19. THE SEA AS A LIVING BEING
Q:9 Is Ocean (Sea) in the novel, The Old Man And the Sea, a living being? Justify or otherwise. (P.U.96/SG – 1)
Or Discuss the Ocean (Sea) as a living character In the novel, The Old Man And the Sea. (P.U.2001/2008
Or Explain the role of Nature in the novel. The Old Man And the Sea P.U.1997/S.
Or Describe the symbolic significance of the Ocean in the novel, The Old Man And The Sea.
Or The sea/ocean is a living being. Elaborate. P.U.2004/A.G-l
Ans: In Hemingway’s novel, The Old Man And the Sea, the ocean (sea) is indeed a very important character, a living character,a real character like the human beings. It has its own role to play in the story of this novel. It has its own relations with other characters of the novel.

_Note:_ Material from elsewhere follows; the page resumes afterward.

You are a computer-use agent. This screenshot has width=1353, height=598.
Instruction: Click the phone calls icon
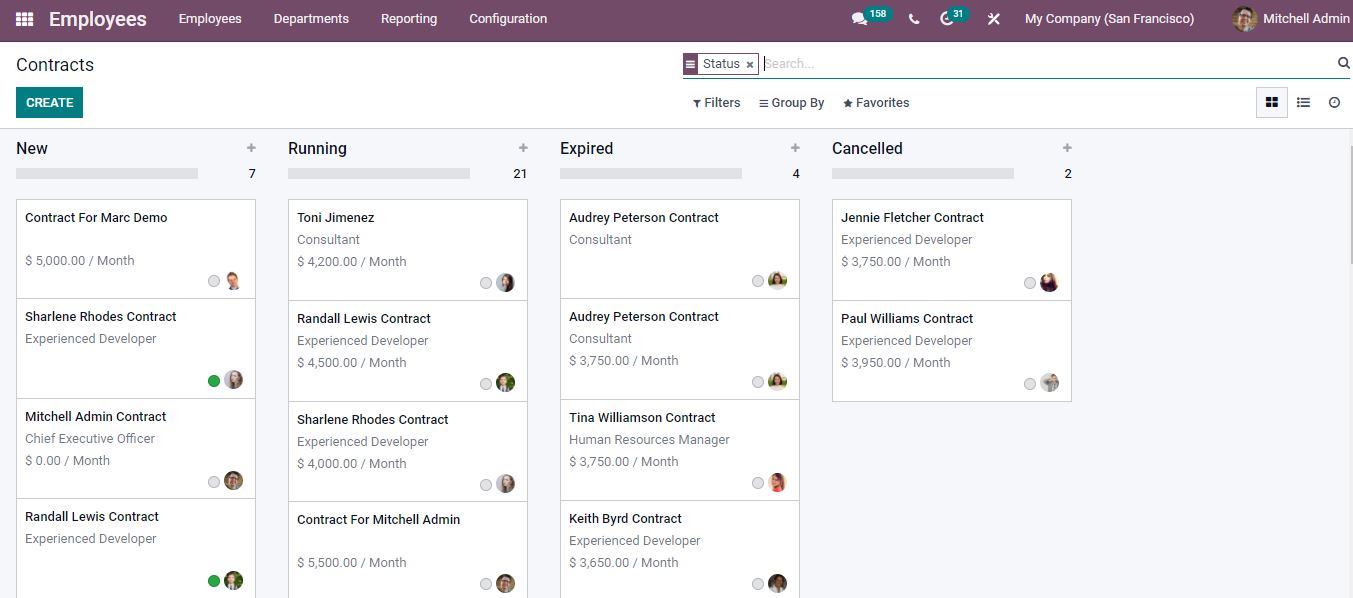tap(913, 18)
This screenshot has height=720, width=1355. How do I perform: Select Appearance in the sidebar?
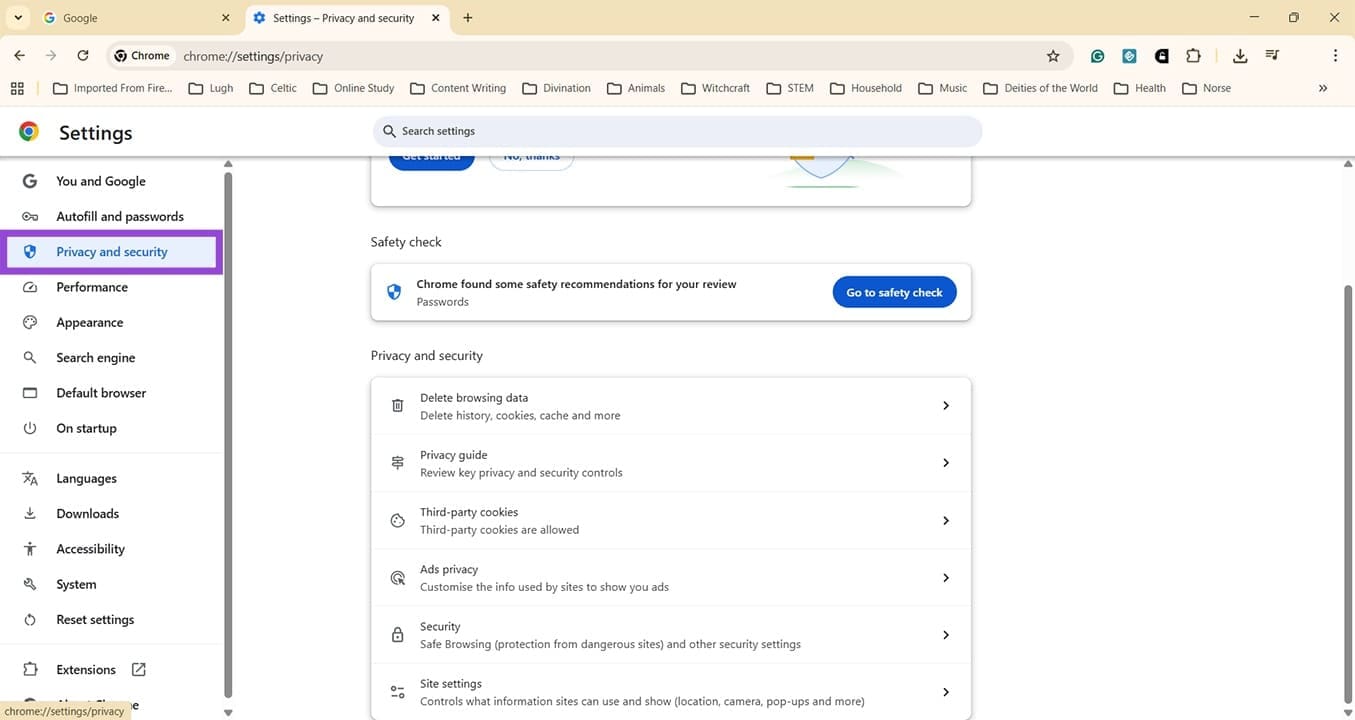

It has a great symbolic significance. As ocean is one of the mighty forces of Nature, its role also may be called the role of Nature or Universe or Destiny. The old man thinks of the sea as a masculine character.
Like other living beings, the ocean has its own taste, voices, colours, atmosphere and times. Sometimes it proves terrible when it is stormy but mostly it is gentle. At the end, it treats Santiago rather cruelly with the provision of sharks to eat up his hunted fish, marlin, a huge fish.
It also plays a good role in giving him continuous supply of food in the form of tunas, shrimps, dolphins and flying fish. It also plays a good role when it lets him sail back peacefully. This denotes the kind attitude of the ocean to wards the old man.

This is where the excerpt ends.